**BRIEF**.
If a line in the records contains the word "computer", count it; state the resulting number and nothing more.

(SOURCE MATERIAL)

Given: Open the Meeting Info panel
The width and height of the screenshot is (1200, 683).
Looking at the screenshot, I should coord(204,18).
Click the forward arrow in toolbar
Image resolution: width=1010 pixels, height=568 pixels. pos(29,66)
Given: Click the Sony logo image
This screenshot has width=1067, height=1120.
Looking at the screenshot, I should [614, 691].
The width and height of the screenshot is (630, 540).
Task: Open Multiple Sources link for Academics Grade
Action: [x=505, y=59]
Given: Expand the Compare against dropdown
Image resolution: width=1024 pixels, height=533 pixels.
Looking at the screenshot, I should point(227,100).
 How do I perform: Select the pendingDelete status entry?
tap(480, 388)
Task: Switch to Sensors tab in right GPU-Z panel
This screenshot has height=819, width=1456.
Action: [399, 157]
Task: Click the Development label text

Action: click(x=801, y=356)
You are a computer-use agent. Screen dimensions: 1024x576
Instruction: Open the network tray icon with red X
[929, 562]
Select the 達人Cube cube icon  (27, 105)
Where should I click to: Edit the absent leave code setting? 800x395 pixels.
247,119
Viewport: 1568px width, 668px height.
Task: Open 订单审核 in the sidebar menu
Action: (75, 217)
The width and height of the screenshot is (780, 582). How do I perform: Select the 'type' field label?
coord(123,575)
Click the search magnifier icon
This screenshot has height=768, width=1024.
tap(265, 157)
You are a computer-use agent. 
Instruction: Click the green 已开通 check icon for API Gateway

(End SOURCE MATERIAL)

**EXERCISE RESPONSE**.
2